*** Vorliegender Text ***
Hamburg. Wir wollen das Weltklima retten, das Flüchtlingsdrama lösen und die Ukraine stärken – schaffen wir das?
Eine meiner Lieblingsfiguren in der Literatur ist Herr Tur Tur aus Michael Endes „Jim Knopf“. Er ist ein sogenannter Scheinriese. Von Weitem aus betrachtet ist er unglaublich groß und schrumpft, je näher er kommt. Die deutsche Leistungsfähigkeit erinnert an Herrn Tur Tur.
Wer von Weitem auf die Kraft der viertgrößten Volkswirtschaft blickt, hält sie für stark und unverwundbar. Je näher man ihr aber kommt, desto mehr zeigen sich Schwächen. Der vermeintliche deutsche Koloss schrumpft auf Durchschnittsgröße.
Deutsche Wirtschaft – die fetten Jahre sind vorbei
Leider blicken die deutsche Politik und Publizistik oft aus einer gewissen Ferne auf Wirtschaft und Land, böse Zungen sagen: aus dem Elfenbeinturm. Ausgehend von den goldenen Zehnerjahren, als die Steuereinnahmen fast schneller stiegen, als die Politik sie ausgeben konnte, und jede Krise rasch überwunden war, überschätzen manche die deutsche Leistungsfähigkeit und übersehen den drohenden Substanzverlust. Mit dem Scheinargument, Deutschland sei ein reiches Land, gibt es einen Wettstreit der Forderungen, welche Lösungen wir für die Weltprobleme finanzieren sollen. Die Politiker werden da Opfer eines Forderungsstakkatos, das aus der Zivilgesellschaft kommt.
Ein aktuelles Beispiel ist die Finanzierung der Ukraine-Hilfe. Weil Kanzler Olaf Scholz zu Recht zögert, auch noch Taurus-Marschflugkörper an das überfallene Land zu liefern, hagelt es bissige bis böse Kommentare. Die friedensbewegte Republik ist längst im Denken militarisiert – es gibt ein verbales wie tatsächliches Wettrüsten. Warum andere Staaten inzwischen auf die Bremse treten, verstehen wir kaum. Dabei ist Fakt, dass nach den USA Deutschland längst bei der humanitären und finanziellen Hilfe die Nummer 2 ist.
Deutschland kommt Sanktionspolitik teuer zu stehen
Hinzu kommen die Kosten einer Sanktionspolitik, die Deutschland immer weiter schwächen: Ohne das russische Gas sind Teile der Schwerindustrie und Chemie nicht mehr wettbewerbsfähig, inzwischen kaufen wir umdeklariertes russisches Öl aus Indien oder Arabien – das macht Russland nicht ärmer, nur uns. Immer mehr deutsche Unternehmen klagen, dass sie ihre Wettbewerbsfähigkeit einbüßen, weil andere Staaten die Sanktionen lockerer handhaben. Natürlich muss der russische Aggressor gestoppt werden, aber auch Deutschland sollte seine Kräfte kennen.
***
Lernziele |
(1) Mit welcher literarischen Figur vergleicht der Text über die deutsche Leistungsfähigkeit ebendiese Leistungsfähigkeit?
(2) Prüfen Sie, ob die folgenden Aussagen mit dem Text über die deutsche Leistungsfähigkeit übereinstimmen, und belegen Sie jede Entscheidung mit einem wörtlichen Zitat:
(a) Bei der humanitären und finanziellen Hilfe für die Ukraine liegt Deutschland hinter den USA auf Platz 2.
(b) Der Kauf von umdeklariertem russischem Öl aus Indien oder Arabien macht Russland ärmer.
(c) Herr Tur Tur wird kleiner, je näher er kommt.
(3) Erläutern Sie nach dem Text über die deutsche Leistungsfähigkeit, weshalb deutsche Unternehmen an Wettbewerbsfähigkeit verlieren.
*** Gegebenes Material ***
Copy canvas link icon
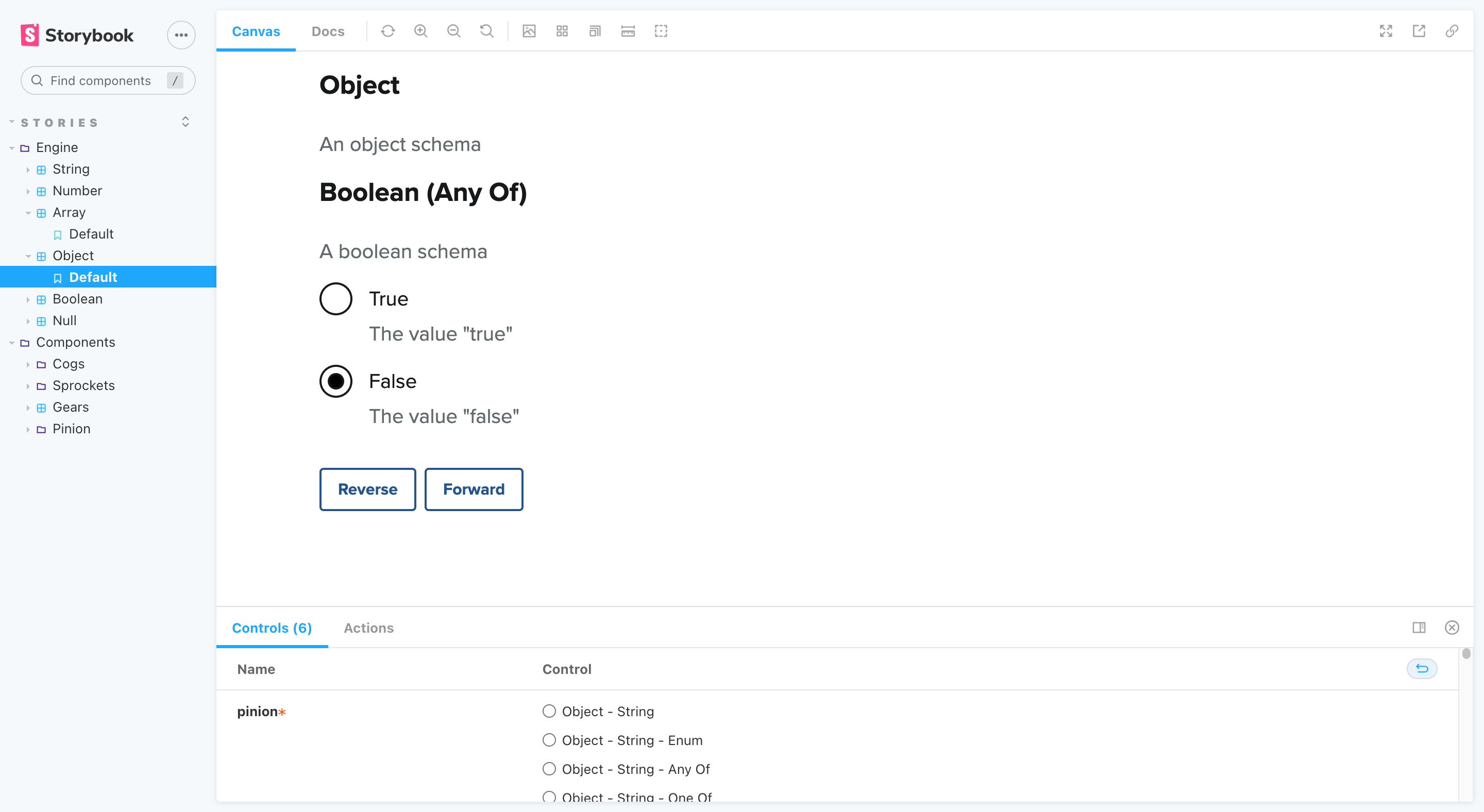Screen dimensions: 1484x812 [x=1452, y=31]
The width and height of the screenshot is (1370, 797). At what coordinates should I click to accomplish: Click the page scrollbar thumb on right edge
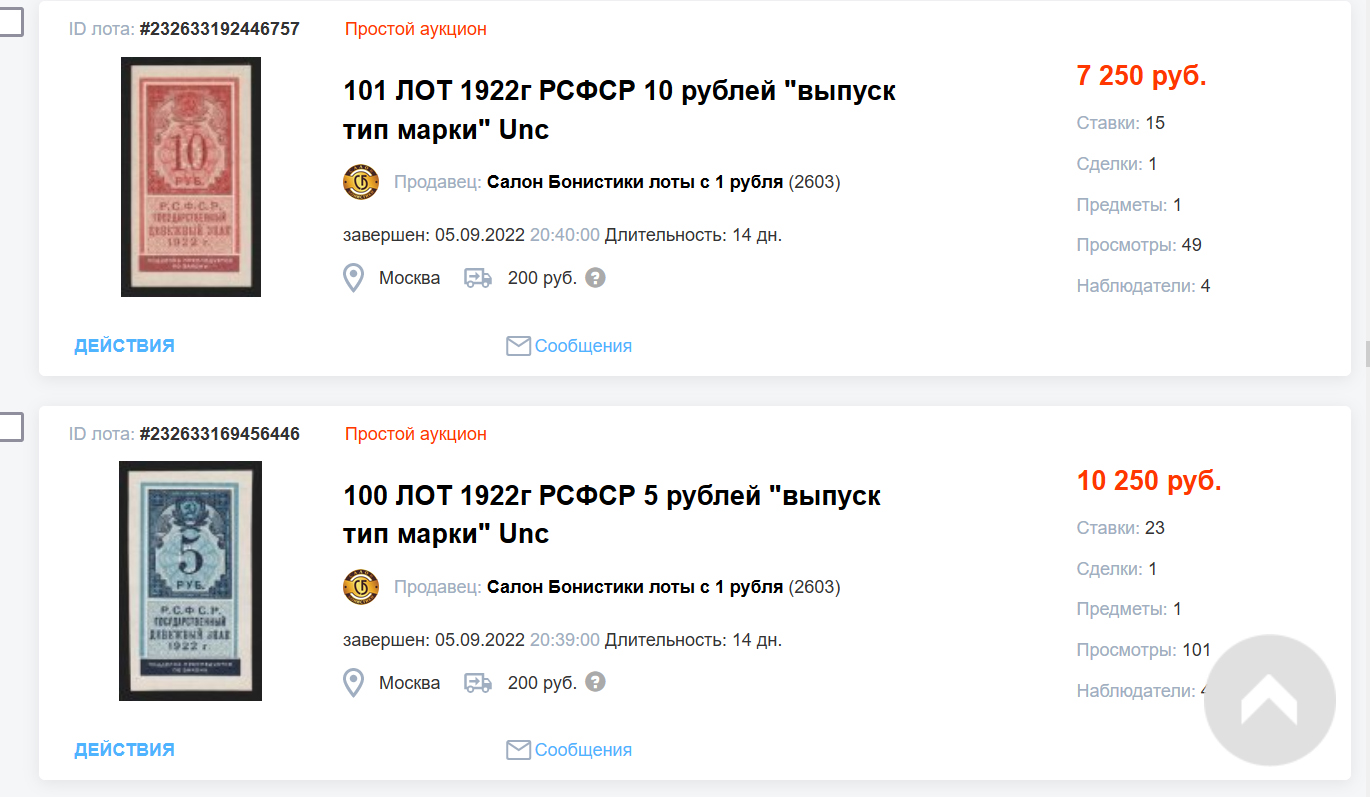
***
Lösungen im Einzelnen |
(1) Mit Herrn Tur Tur aus Michael Endes „Jim Knopf“.

(2)
(a) Ja: „Dabei ist Fakt, dass nach den USA Deutschland längst bei der humanitären und finanziellen Hilfe die Nummer 2 ist.“
(b) Nein: „das macht Russland nicht ärmer, nur uns“.
(c) Ja: „Von Weitem aus betrachtet ist er unglaublich groß und schrumpft, je näher er kommt.“

(3) Immer mehr deutsche Unternehmen klagen, dass sie ihre Wettbewerbsfähigkeit einbüßen, weil andere Staaten die Sanktionen lockerer handhaben. Außerdem sind ohne das russische Gas Teile der Schwerindustrie und Chemie nicht mehr wettbewerbsfähig.